---------- Recorded data

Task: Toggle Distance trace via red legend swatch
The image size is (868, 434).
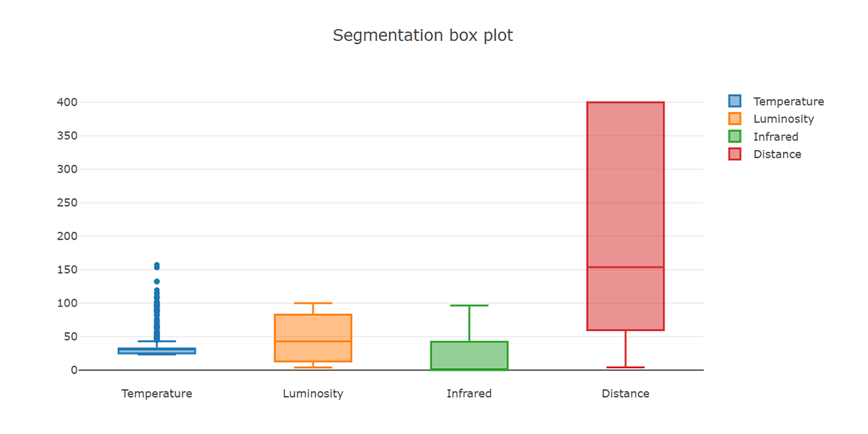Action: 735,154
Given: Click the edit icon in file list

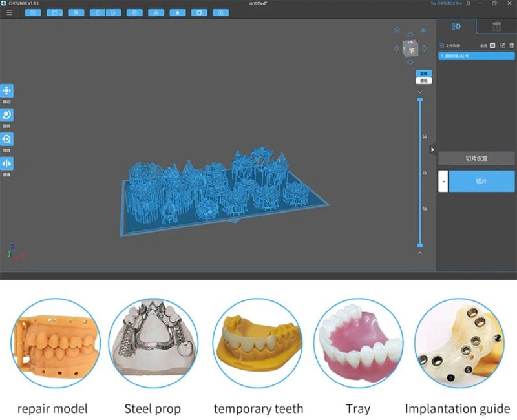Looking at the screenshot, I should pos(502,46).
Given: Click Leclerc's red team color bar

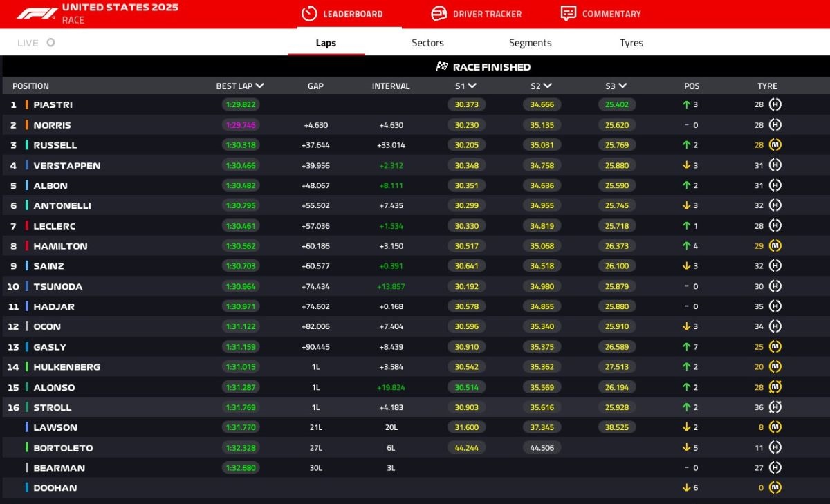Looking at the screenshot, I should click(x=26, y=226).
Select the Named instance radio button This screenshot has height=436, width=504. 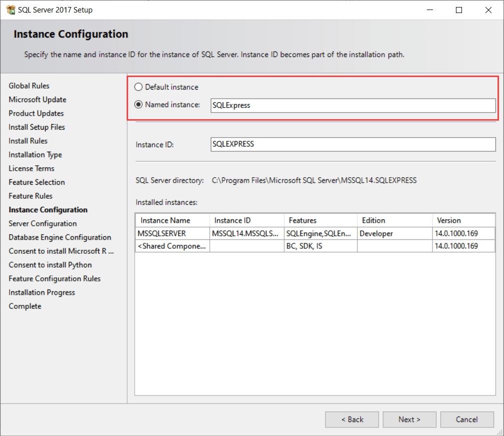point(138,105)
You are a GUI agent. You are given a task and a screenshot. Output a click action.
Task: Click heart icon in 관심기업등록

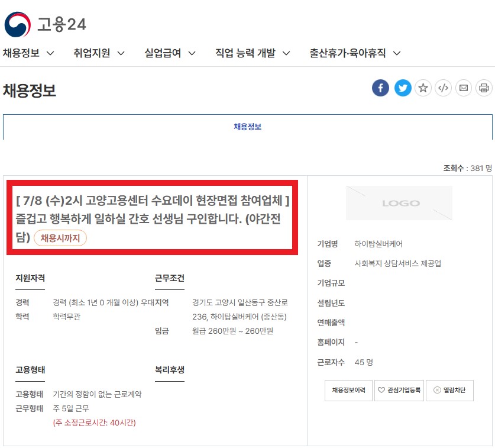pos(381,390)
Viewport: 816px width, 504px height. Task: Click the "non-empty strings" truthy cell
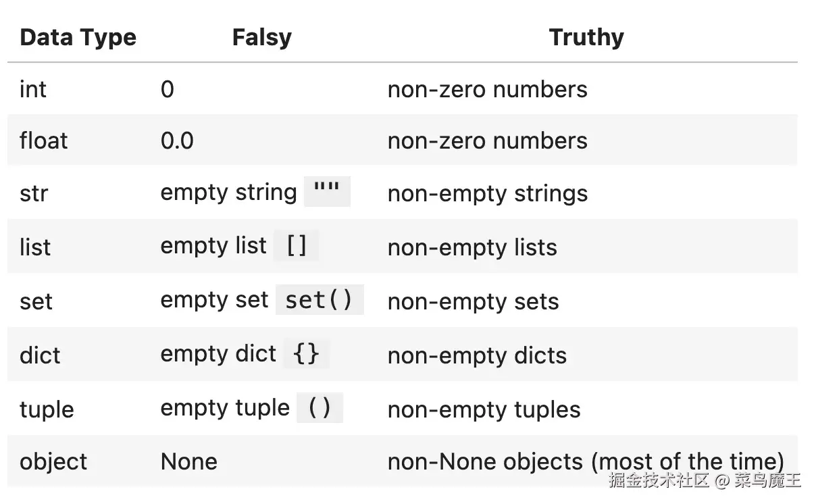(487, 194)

--------------------
---------- Recorded data

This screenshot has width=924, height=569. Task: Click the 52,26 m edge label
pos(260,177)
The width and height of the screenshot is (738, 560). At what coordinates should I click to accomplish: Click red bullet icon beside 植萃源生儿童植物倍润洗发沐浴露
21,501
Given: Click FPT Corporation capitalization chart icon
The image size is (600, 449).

--------------------
---------- Recorded data

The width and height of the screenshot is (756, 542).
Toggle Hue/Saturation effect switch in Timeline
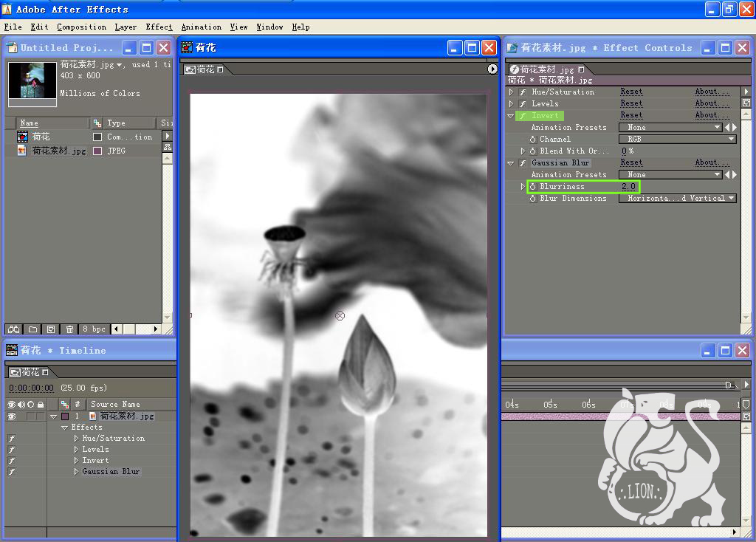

--------------------

**Work instructions:**
Look through the entries above, and wherever a line holds the word "Toggle", copy it.

**Response to the exercise:**
Task: Toggle Distance trace via red legend swatch
Toggle Hue/Saturation effect switch in Timeline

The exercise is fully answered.